Close-up of illuminated technology hardware panels with blue indicator lights
Infrastructure

Vessel GPU Racks: Power, Cooling, Security

By James Calder12 min read

Last quarter we did a site survey on a 62-meter motor yacht in Antibes. The owner had already purchased two NVIDIA H100 SXM cards and a DGX-class node. His integrator had proposed mounting it in a standard 42U server rack, bolted to the deck in a storage compartment behind the engine room bulkhead. No vibration isolation. No dedicated cooling loop. A single 30A circuit breaker feeding the whole stack.

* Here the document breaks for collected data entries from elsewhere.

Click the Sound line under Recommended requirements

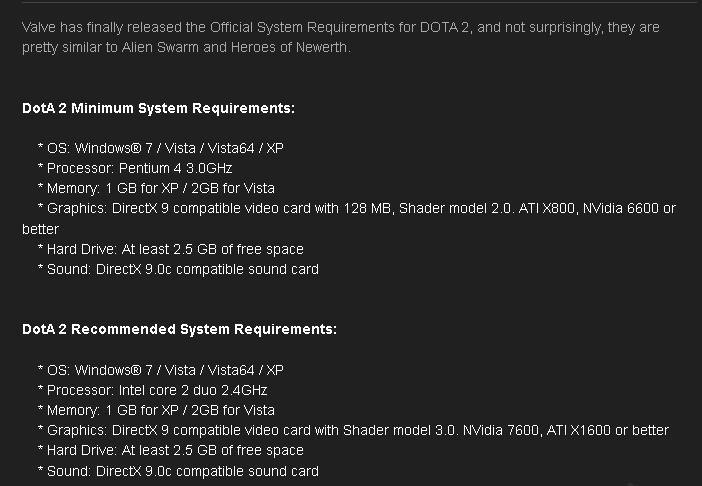(x=178, y=471)
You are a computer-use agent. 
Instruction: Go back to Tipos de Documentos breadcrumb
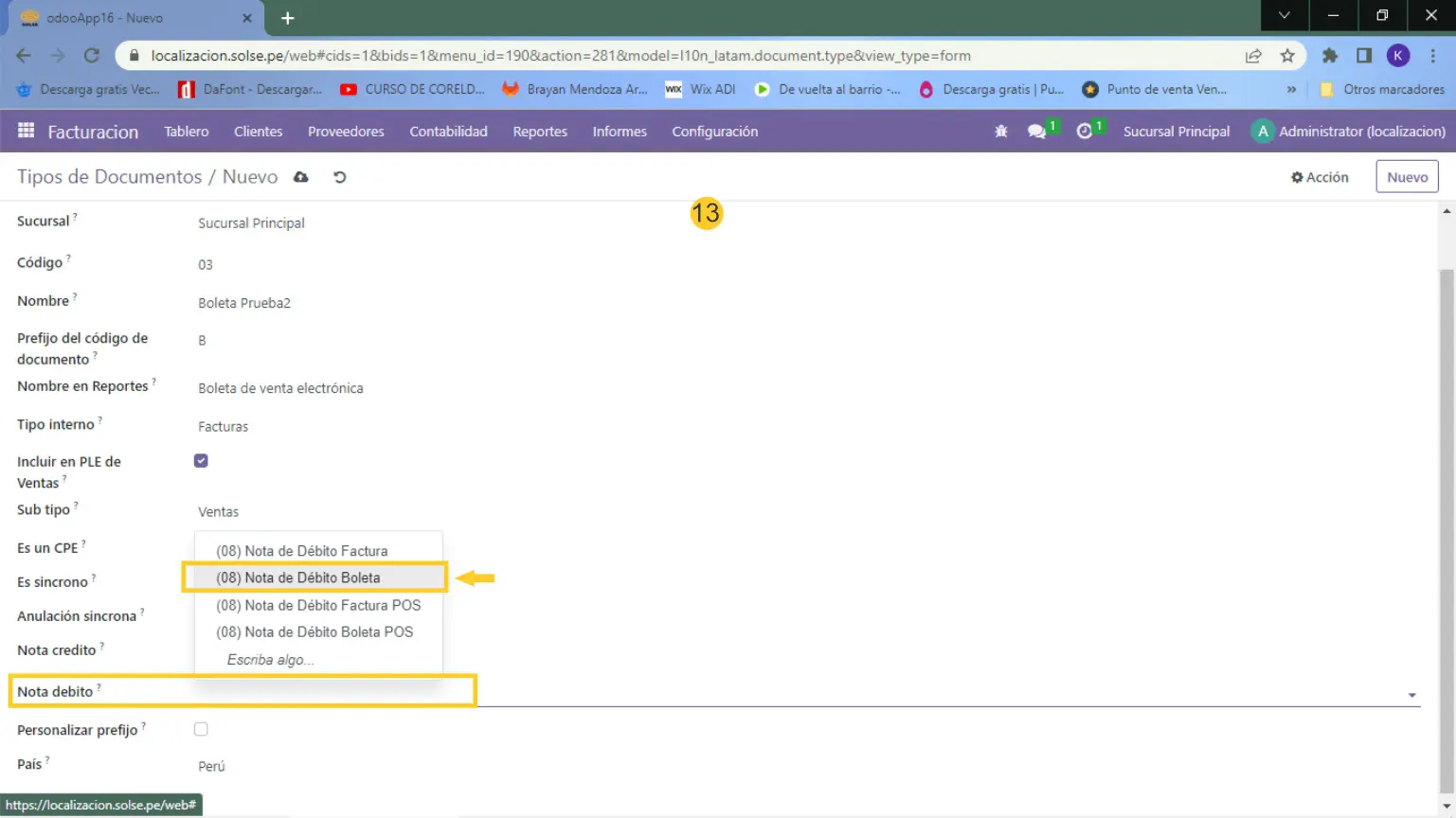109,177
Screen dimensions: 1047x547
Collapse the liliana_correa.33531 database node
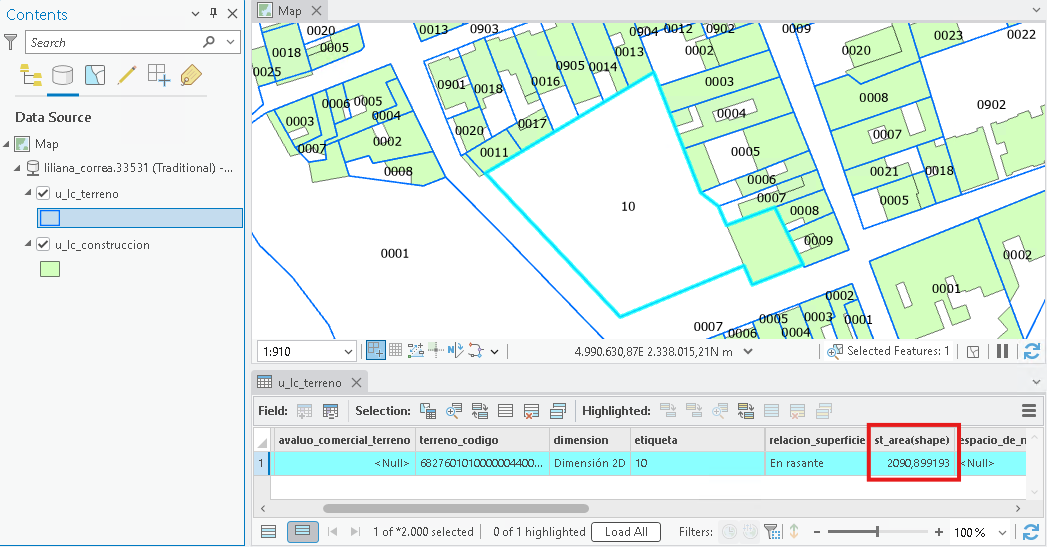(17, 168)
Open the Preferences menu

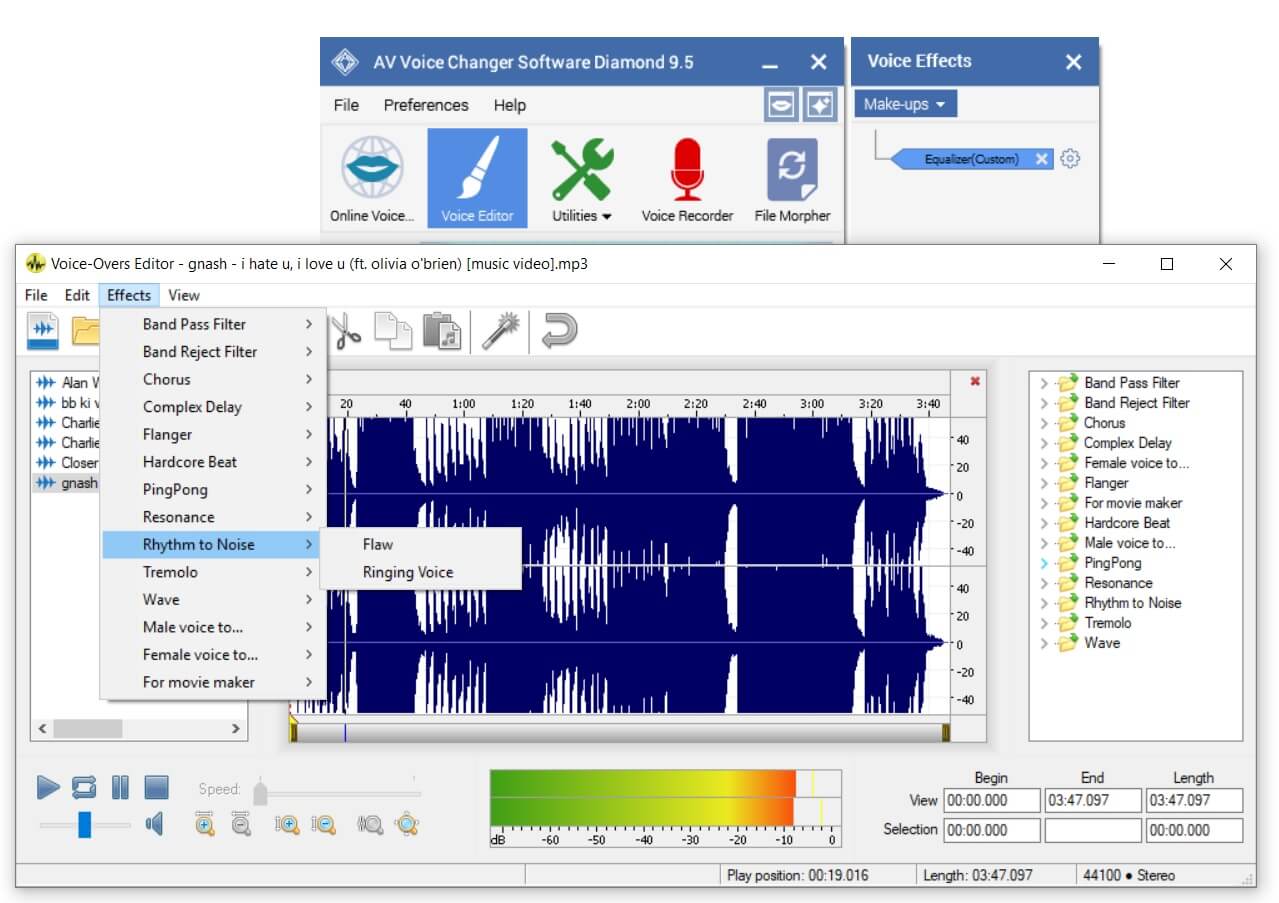426,104
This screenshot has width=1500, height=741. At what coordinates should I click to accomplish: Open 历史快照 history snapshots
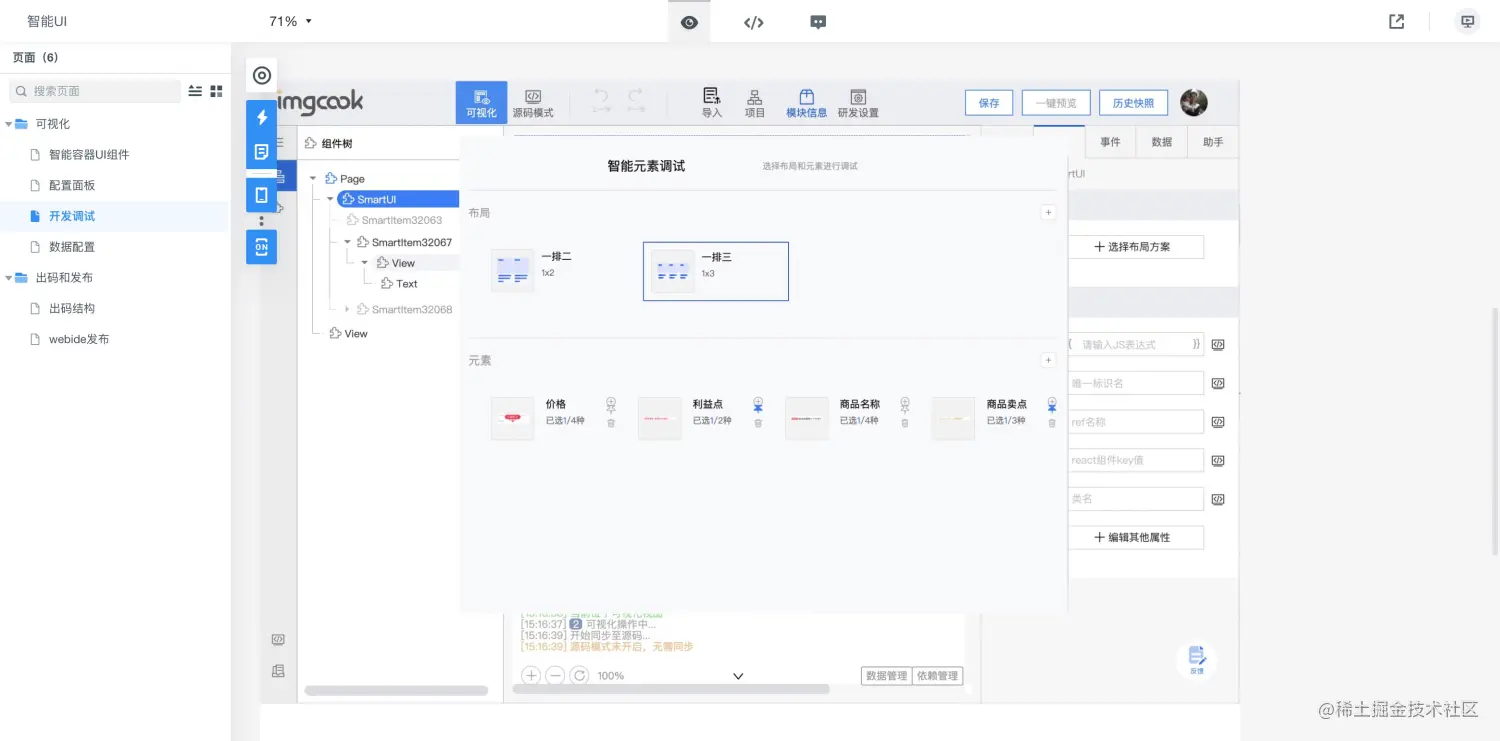1133,102
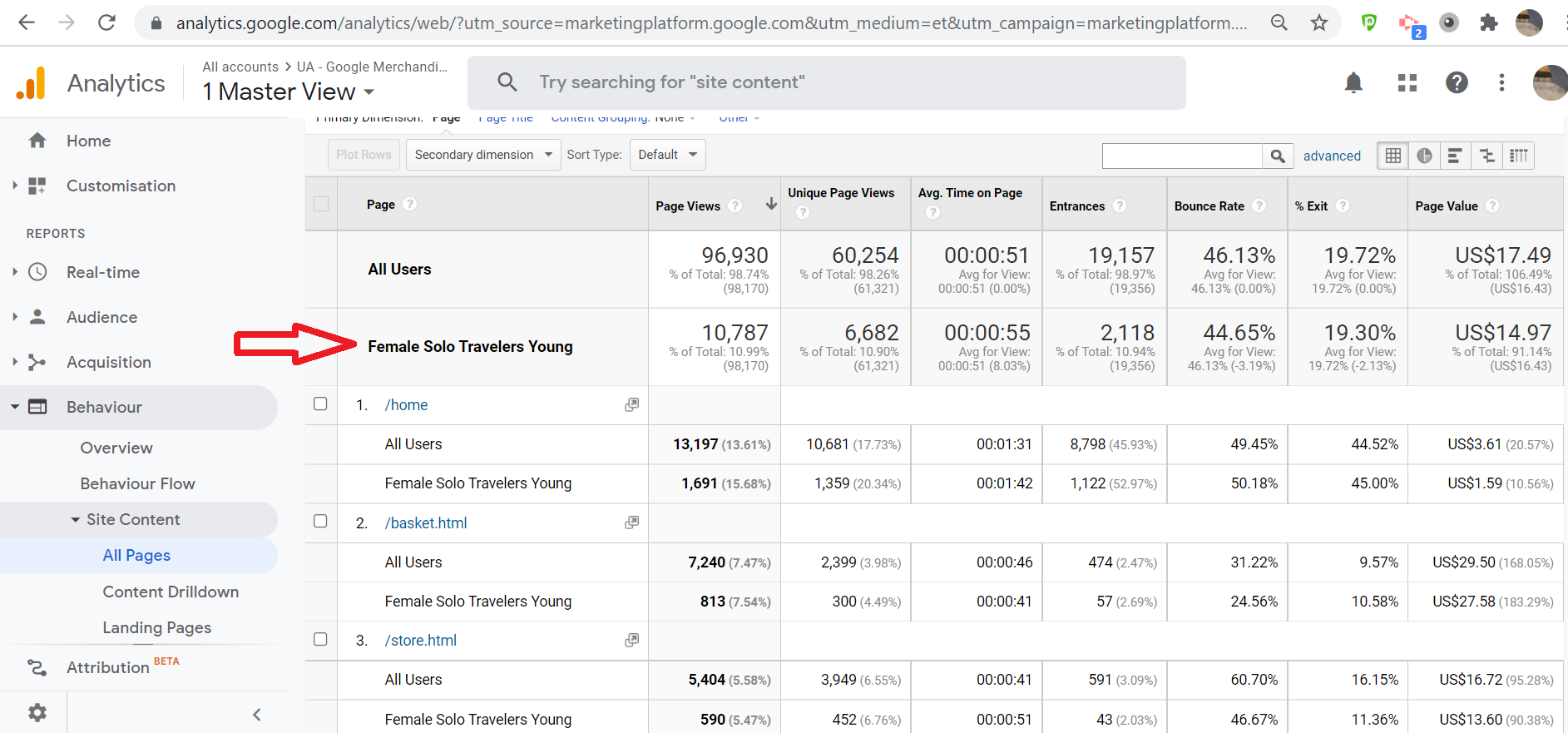Open the notifications bell
Viewport: 1568px width, 733px height.
(1353, 82)
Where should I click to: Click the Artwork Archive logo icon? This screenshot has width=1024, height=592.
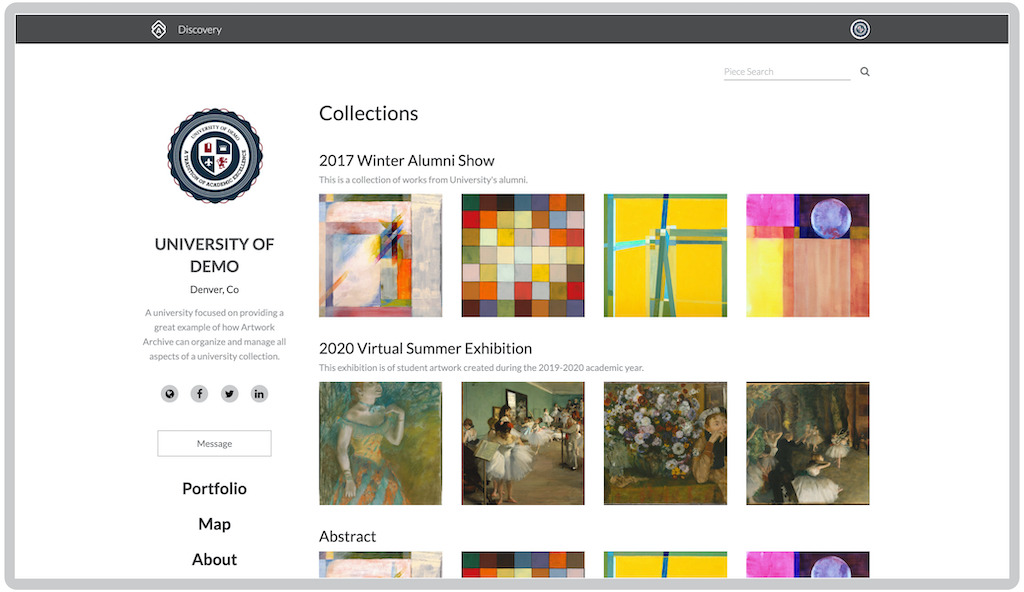click(158, 30)
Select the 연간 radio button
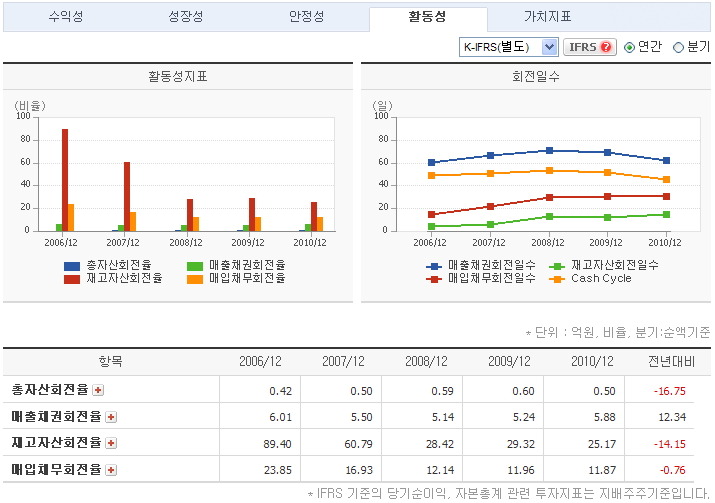 point(629,47)
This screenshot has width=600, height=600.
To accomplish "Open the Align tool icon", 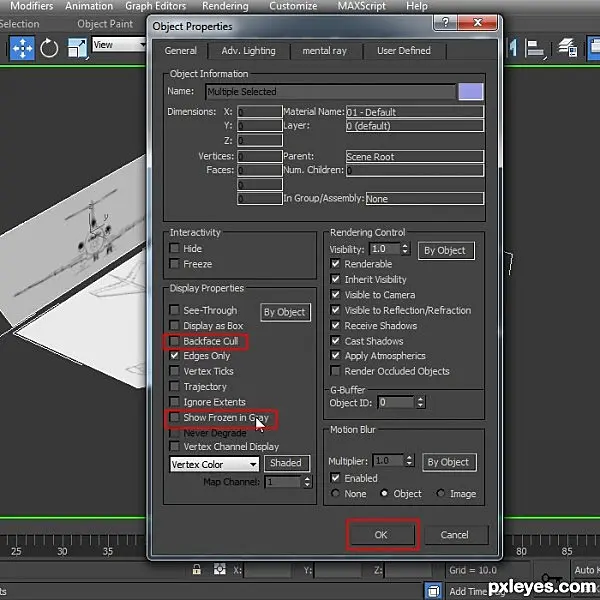I will 535,48.
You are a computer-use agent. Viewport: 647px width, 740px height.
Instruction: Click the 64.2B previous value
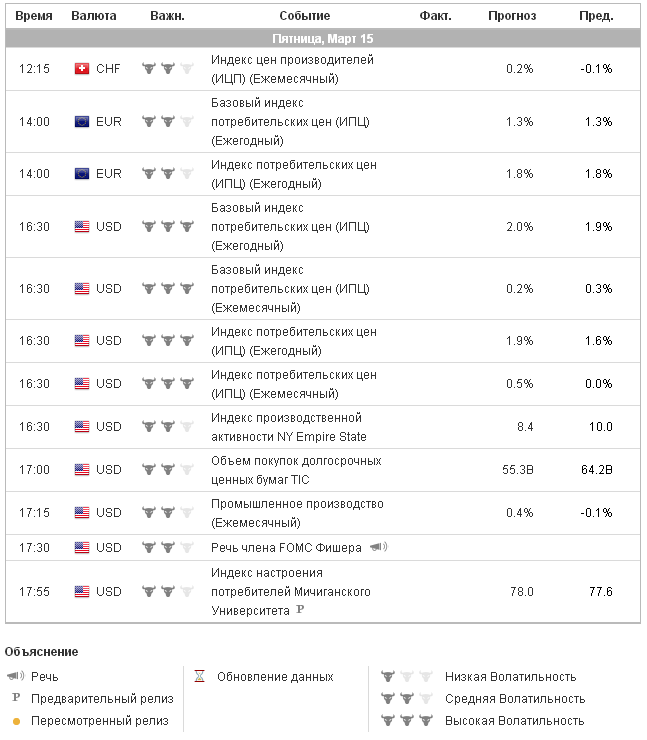600,470
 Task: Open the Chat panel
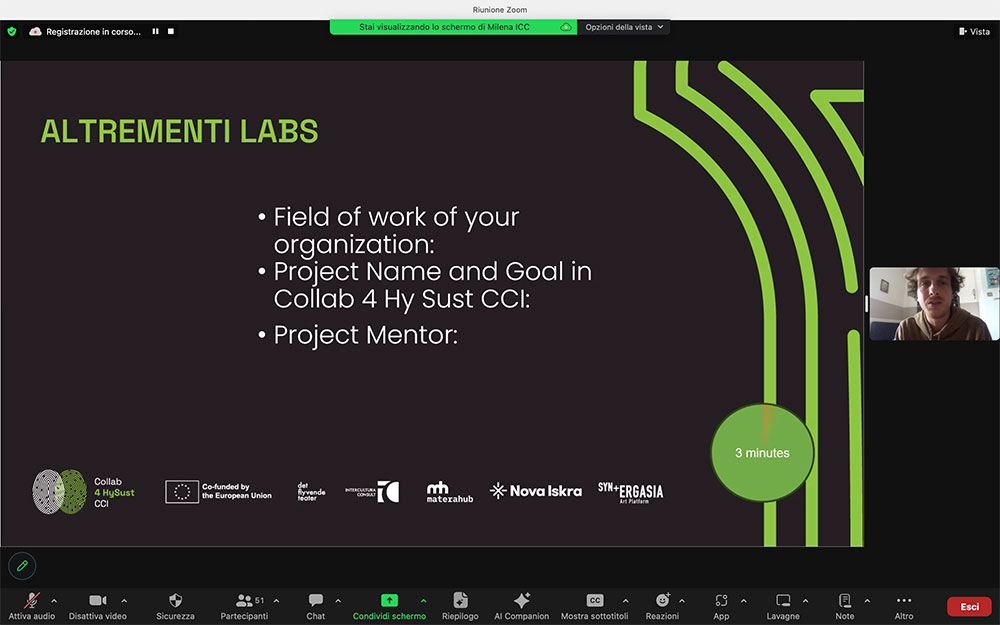click(316, 605)
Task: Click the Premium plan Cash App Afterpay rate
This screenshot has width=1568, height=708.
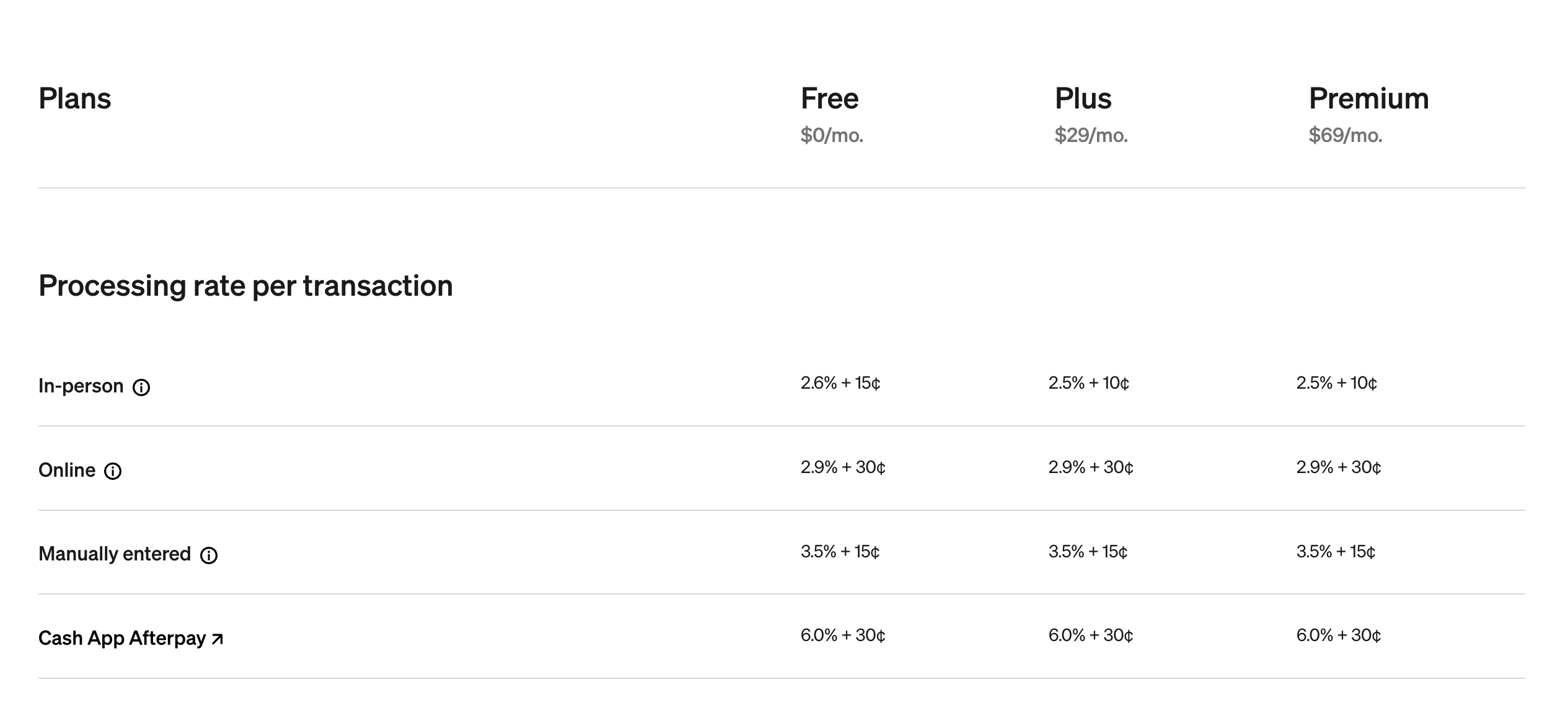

The hardware was fine. The deployment plan would have destroyed it inside six months.

Picking the right GPU is half the problem. I covered that decision in the GPU selection guide. This post is about everything else: the power conditioning, thermal management, vibration isolation, and physical security that determine whether your on-vessel compute stack actually survives its first crossing. None of this is glamorous. All of it is load-bearing.

Power Budget: What GPU Racks Draw on a Vessel

Every vessel runs its own microgrid. Unlike a shore-side data center connected to utility-scale power, your generators are the entire supply. Understanding what your compute stack actually draws (and what your generators can actually spare) is the first constraint.

The numbers, for reference:

  • NVIDIA H100 SXM: 700W TDP per card
  • NVIDIA H100 PCIe: 350W TDP per card
  • NVIDIA L40S: 350W TDP per card (PCIe, passive cooled, dual-slot)
  • NVIDIA A100 SXM: 400W TDP per card
  • NVIDIA A100 PCIe: 250W TDP per card

A full DGX H100 system (eight H100 SXM cards plus CPUs, networking, storage, and fans) draws 10.2kW at maximum load. That is not the GPU power alone. That is the complete node.

For the single-vessel deployments we typically recommend (two L40S cards in a purpose-built inference server), the total system power is in the 3-4kW range including the host system, networking switch, and NAS storage. Add 20-30% overhead for cooling and UPS losses, and your total draw from the ship's bus is roughly 4-5kW.

A 45-meter superyacht typically runs two 125-150kW diesel generators. At anchor at night with guests aboard, generator load might sit at 60-80kW (HVAC, galley, lighting, water systems). You have 40-60kW of headroom. A 5kW AI compute stack is a rounding error on that budget.

Where it gets tight: if you are deploying a full DGX node (10.2kW) with dedicated cooling infrastructure (another 3-5kW for the CDU and pumps), you are looking at 13-15kW total. Still manageable on a 60-meter yacht, but now you need to coordinate with the electrical engineer during the design phase, not after the fact.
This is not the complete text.